◆ **RECORDS**:
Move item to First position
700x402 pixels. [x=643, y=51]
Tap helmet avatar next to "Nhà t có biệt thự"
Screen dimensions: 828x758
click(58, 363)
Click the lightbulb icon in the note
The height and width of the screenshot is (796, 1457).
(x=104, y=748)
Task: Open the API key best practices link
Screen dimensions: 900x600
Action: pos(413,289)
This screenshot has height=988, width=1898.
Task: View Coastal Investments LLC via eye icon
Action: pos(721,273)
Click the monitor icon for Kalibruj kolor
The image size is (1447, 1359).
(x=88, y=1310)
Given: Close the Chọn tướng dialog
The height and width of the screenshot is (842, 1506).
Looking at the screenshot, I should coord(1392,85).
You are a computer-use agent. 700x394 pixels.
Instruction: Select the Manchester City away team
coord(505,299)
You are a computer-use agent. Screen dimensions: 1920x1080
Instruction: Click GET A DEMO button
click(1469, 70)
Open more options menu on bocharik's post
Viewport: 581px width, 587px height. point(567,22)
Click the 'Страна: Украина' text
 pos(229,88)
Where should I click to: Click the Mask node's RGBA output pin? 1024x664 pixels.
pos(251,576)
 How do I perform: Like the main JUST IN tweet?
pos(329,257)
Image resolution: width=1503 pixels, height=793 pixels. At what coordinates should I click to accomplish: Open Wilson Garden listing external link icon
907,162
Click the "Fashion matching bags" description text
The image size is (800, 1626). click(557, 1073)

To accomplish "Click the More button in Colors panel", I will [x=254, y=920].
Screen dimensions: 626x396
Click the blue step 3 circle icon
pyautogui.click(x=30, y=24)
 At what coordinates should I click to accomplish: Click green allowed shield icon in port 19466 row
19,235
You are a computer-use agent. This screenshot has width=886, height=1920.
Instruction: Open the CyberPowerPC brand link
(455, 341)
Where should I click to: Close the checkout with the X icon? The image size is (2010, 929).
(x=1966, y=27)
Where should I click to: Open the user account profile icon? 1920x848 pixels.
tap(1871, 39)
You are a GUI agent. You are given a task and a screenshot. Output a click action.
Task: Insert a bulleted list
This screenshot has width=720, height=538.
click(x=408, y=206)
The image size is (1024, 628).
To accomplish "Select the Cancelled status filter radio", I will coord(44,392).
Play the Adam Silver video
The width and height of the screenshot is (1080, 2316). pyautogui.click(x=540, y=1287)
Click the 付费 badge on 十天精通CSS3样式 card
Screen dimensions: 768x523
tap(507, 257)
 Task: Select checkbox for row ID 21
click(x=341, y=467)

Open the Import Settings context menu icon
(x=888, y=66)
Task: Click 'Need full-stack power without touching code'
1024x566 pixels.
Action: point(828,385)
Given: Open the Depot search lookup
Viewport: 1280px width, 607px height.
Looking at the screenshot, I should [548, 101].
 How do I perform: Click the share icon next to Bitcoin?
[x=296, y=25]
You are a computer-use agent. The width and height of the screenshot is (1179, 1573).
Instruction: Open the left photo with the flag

◆ **GOAL OF THE EXERCISE**:
An exact copy of all the records is what is needed here.

◆ **RESPONSE TO THIS TASK**:
Move item to First position
700x402 pixels. [x=643, y=51]
Tap helmet avatar next to "Nhà t có biệt thự"
Screen dimensions: 828x758
click(58, 363)
Click the lightbulb icon in the note
The height and width of the screenshot is (796, 1457).
(x=104, y=748)
Task: Open the API key best practices link
Screen dimensions: 900x600
Action: pos(413,289)
This screenshot has height=988, width=1898.
Task: View Coastal Investments LLC via eye icon
Action: pos(721,273)
Click the monitor icon for Kalibruj kolor
The image size is (1447, 1359).
(x=88, y=1310)
Given: Close the Chọn tướng dialog
The height and width of the screenshot is (842, 1506).
Looking at the screenshot, I should coord(1392,85).
You are a computer-use agent. 700x394 pixels.
Instruction: Select the Manchester City away team
coord(505,299)
You are a computer-use agent. Screen dimensions: 1920x1080
Instruction: Click GET A DEMO button
click(1469, 70)
Open more options menu on bocharik's post
Viewport: 581px width, 587px height. point(567,22)
Click the 'Страна: Украина' text
 pos(229,88)
Where should I click to: Click the Mask node's RGBA output pin? 1024x664 pixels.
pos(251,576)
 How do I perform: Like the main JUST IN tweet?
pos(329,257)
Image resolution: width=1503 pixels, height=793 pixels. At what coordinates should I click to accomplish: Open Wilson Garden listing external link icon
907,162
Click the "Fashion matching bags" description text
The image size is (800, 1626). click(557, 1073)

To accomplish "Click the More button in Colors panel", I will [x=254, y=920].
Screen dimensions: 626x396
Click the blue step 3 circle icon
pyautogui.click(x=30, y=24)
 At what coordinates should I click to accomplish: Click green allowed shield icon in port 19466 row
19,235
You are a computer-use agent. This screenshot has width=886, height=1920.
Instruction: Open the CyberPowerPC brand link
(455, 341)
Where should I click to: Close the checkout with the X icon? The image size is (2010, 929).
(x=1966, y=27)
Where should I click to: Open the user account profile icon? 1920x848 pixels.
tap(1871, 39)
You are a GUI agent. You are given a task and a screenshot. Output a click action.
Task: Insert a bulleted list
This screenshot has width=720, height=538.
click(x=408, y=206)
The image size is (1024, 628).
To accomplish "Select the Cancelled status filter radio", I will coord(44,392).
Play the Adam Silver video
The width and height of the screenshot is (1080, 2316). pyautogui.click(x=540, y=1287)
Click the 付费 badge on 十天精通CSS3样式 card
Screen dimensions: 768x523
tap(507, 257)
 Task: Select checkbox for row ID 21
click(x=341, y=467)

Open the Import Settings context menu icon
(x=888, y=66)
Task: Click 'Need full-stack power without touching code'
1024x566 pixels.
Action: point(828,385)
Given: Open the Depot search lookup
Viewport: 1280px width, 607px height.
Looking at the screenshot, I should [548, 101].
 How do I perform: Click the share icon next to Bitcoin?
[x=296, y=25]
You are a computer-use agent. The width and height of the screenshot is (1179, 1573).
Instruction: Open the left photo with the flag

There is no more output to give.